Compared with 2-sided DTM tables I do not doubt that it will be a win in size. It probably also beats 1-sided DTM.
But if you anyway lose distance information, then in my opinion the target to beat is 1-sided DTZ, not DTM.

You could store either the move that minimizes DTM or the move that minimizes DTZ (but you'd have to be consistent throughout the table). Minimizing DTM would give nicer play, perhaps at the cost of a larger table (not sure about that).

If you want to take into account the 50-move rule, then storing the best move comes with extra disadvantages, but it would still be possible to store the move that minimizes the distance to a position that is won under the 50-move rule.
Koistinen
Posts: 18
Joined: Sun May 23, 2021 10:05 pm
Location: Stockholm, Sweden
Full name: Urban Koistinen

Re: EGTB encoding

Post by Koistinen »

Edmund wrote: Tue Sep 19, 2023 7:44 pm What have you got in mind for wdl as an oracle and an approach to store exceptions?
Did you run any tests?
I have not run any tests, only been thinking of it.
One idea is to build an evaluator by defining lots of properties of a position and then correlate them with the actual values.
Find some way to combine it all and then find out if searching a few ply helps any.
I guess having one evaluator per endgame class might help.
I don't know which way is best, I just find the question interesting.
It is also possible to have uncertainty part of the evaluation and then decide whether to look up the value based on uncertainty.
To store exceptions I think a multilayered approach is best, but testing is needed.
Same idea might work for dtz50, say having an evaluator which gives a range of dtz50 values.
The possible ways to do it are many, maybe you need some luck to find a good way.
syzygy wrote: Tue Sep 19, 2023 11:15 pm Also it takes a LOT of time to perform a "short" 10-ply search for every position of a 7- or 8-piece table.
You would only need to do the search individually when you want the value for a specific position.
syzygy wrote: Tue Sep 19, 2023 11:26 pm But if you anyway lose distance information, then in my opinion the target to beat is 1-sided DTZ, not DTM.
Yes, 1-sided dtz50 is the target to beat.
Perhaps compression of the wdl tables is more important as for the dtz50 values, a network query might be quick enough that you don't need them locally.
syzygy wrote: Tue Sep 19, 2023 11:11 pm No, but please have a go at it :-)
I like that attitude!
petero2 wrote: Tue Sep 19, 2023 7:54 pm This might be of interest:

http://talkchess.com/forum3/viewtopic.p ... 36#p796713

Storing exceptions in a separate table would have a lot of overhead because you would need to store positions and values, instead of just values. In my experiment I therefore used the oracle to remap the values stored in the tablebase, so that 0 means "the oracle is right", 1 means "the oracle's second guess is right", etc. If you have an oracle that is almost always right, most values will be 0 and the compression will be really good.
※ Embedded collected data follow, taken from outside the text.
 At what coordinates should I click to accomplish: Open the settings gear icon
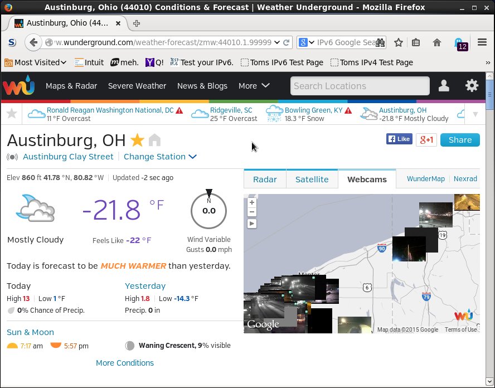(x=472, y=86)
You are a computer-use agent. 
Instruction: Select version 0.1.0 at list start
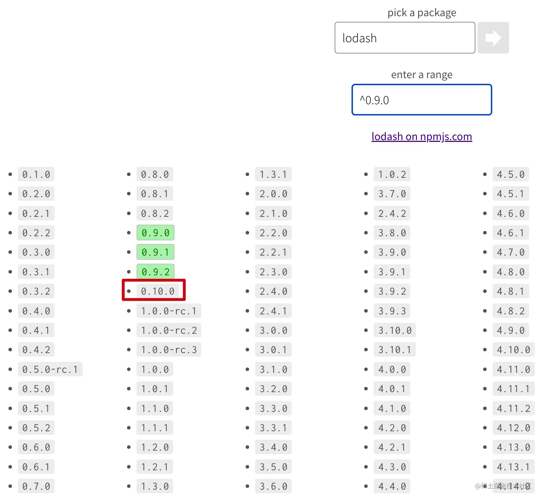click(x=36, y=174)
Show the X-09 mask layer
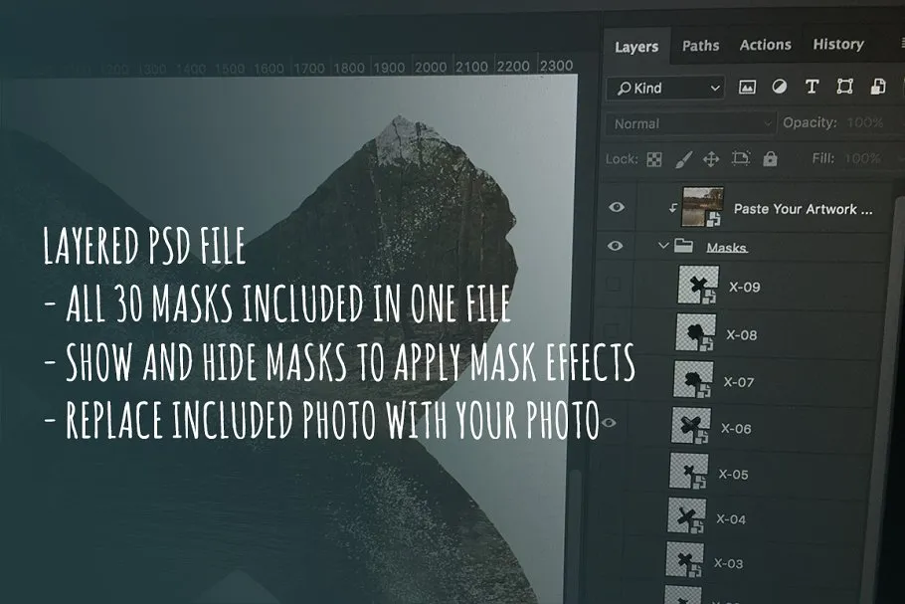Image resolution: width=905 pixels, height=604 pixels. point(614,286)
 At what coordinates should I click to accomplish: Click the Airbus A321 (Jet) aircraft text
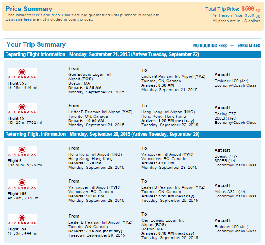230,192
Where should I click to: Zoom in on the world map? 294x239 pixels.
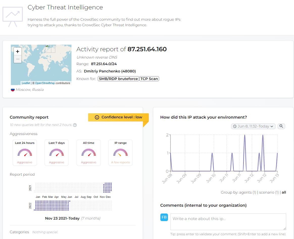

In my case I used a decision tree as the oracle, but other types of oracles would work too.
How to best store exceptions depends. To me it looks like a rich field, finding oracles and computing and storing exceptions.
syzygy
Posts: 5569
Joined: Tue Feb 28, 2012 11:56 pm

Re: EGTB encoding

Post by syzygy »

Koistinen wrote: Wed Sep 20, 2023 8:03 pm
syzygy wrote: Tue Sep 19, 2023 11:15 pm Also it takes a LOT of time to perform a "short" 10-ply search for every position of a 7- or 8-piece table.
You would only need to do the search individually when you want the value for a specific position.
I am talking about the generation phase.
Koistinen
Posts: 18
Joined: Sun May 23, 2021 10:05 pm
Location: Stockholm, Sweden
Full name: Urban Koistinen

Re: EGTB encoding

Post by Koistinen »

syzygy wrote: Fri Sep 22, 2023 8:37 pm
Koistinen wrote: Wed Sep 20, 2023 8:03 pm
syzygy wrote: Tue Sep 19, 2023 11:15 pm Also it takes a LOT of time to perform a "short" 10-ply search for every position of a 7- or 8-piece table.
You would only need to do the search individually when you want the value for a specific position.
I am talking about the generation phase.
That is what makes it fun to do. Seems impossible at first but isn't if you look at it from the correct perspective.